# Activity
Please quote exactly the lines below from the line containing "Task: Save the edited record" to the line containing "This screenshot has width=887, height=588.", both lines included, and nothing else.

# Information supplied
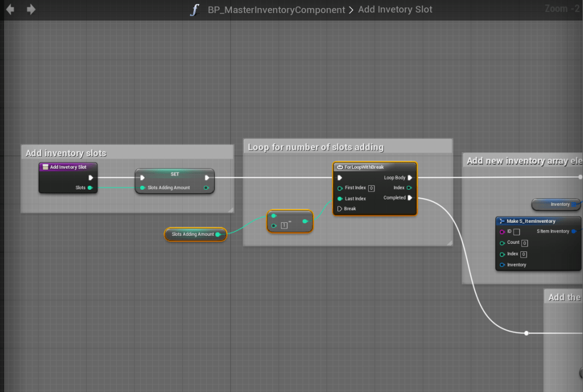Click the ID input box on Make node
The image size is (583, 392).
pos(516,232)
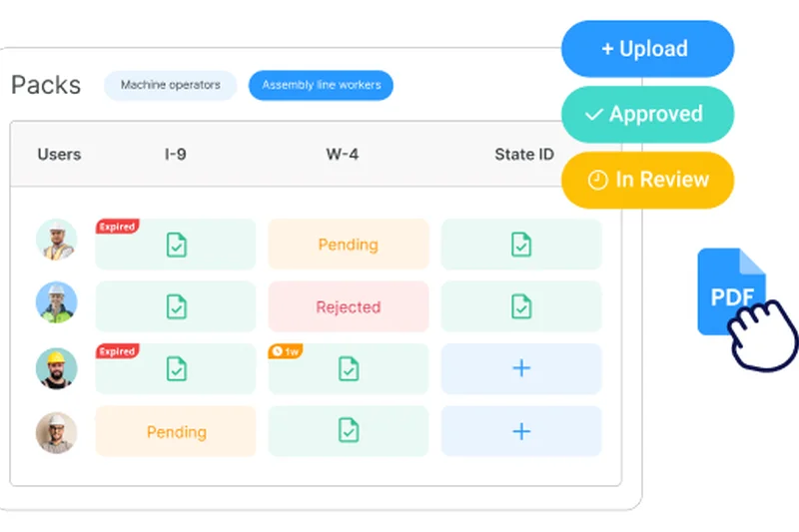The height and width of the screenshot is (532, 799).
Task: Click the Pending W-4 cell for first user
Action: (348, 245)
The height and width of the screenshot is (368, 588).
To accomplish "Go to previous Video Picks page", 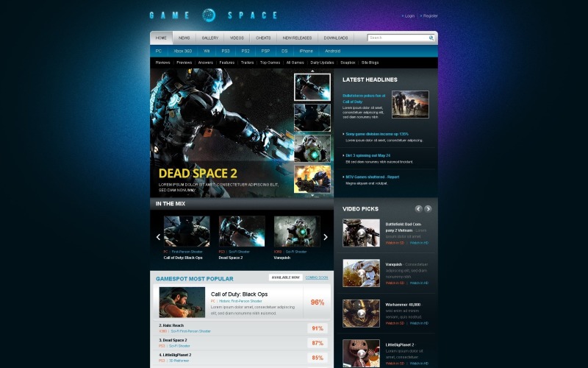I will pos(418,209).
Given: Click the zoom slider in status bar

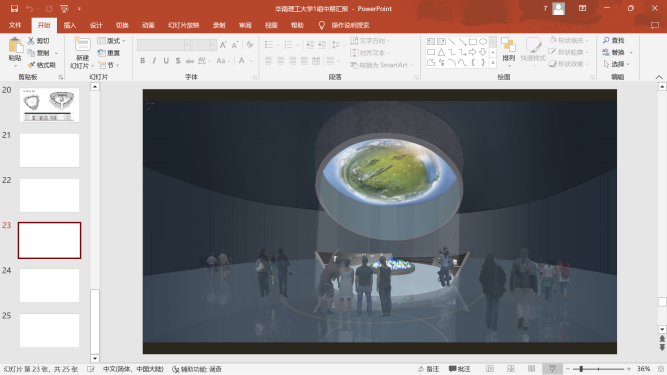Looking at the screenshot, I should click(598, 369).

---

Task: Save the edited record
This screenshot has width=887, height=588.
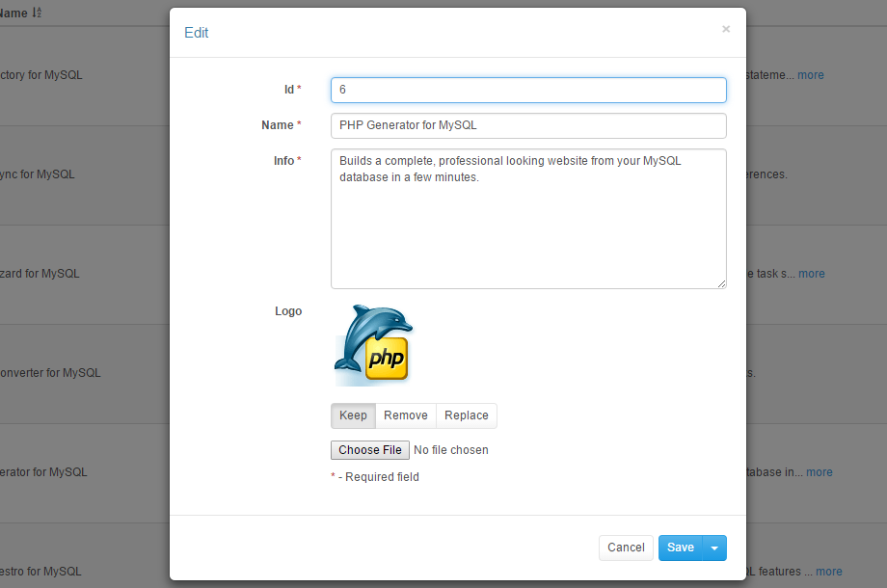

==

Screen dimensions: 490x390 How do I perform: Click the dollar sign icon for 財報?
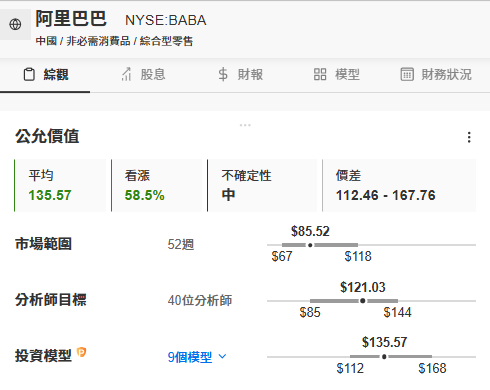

# Response
Task: Save the edited record
This screenshot has width=887, height=588.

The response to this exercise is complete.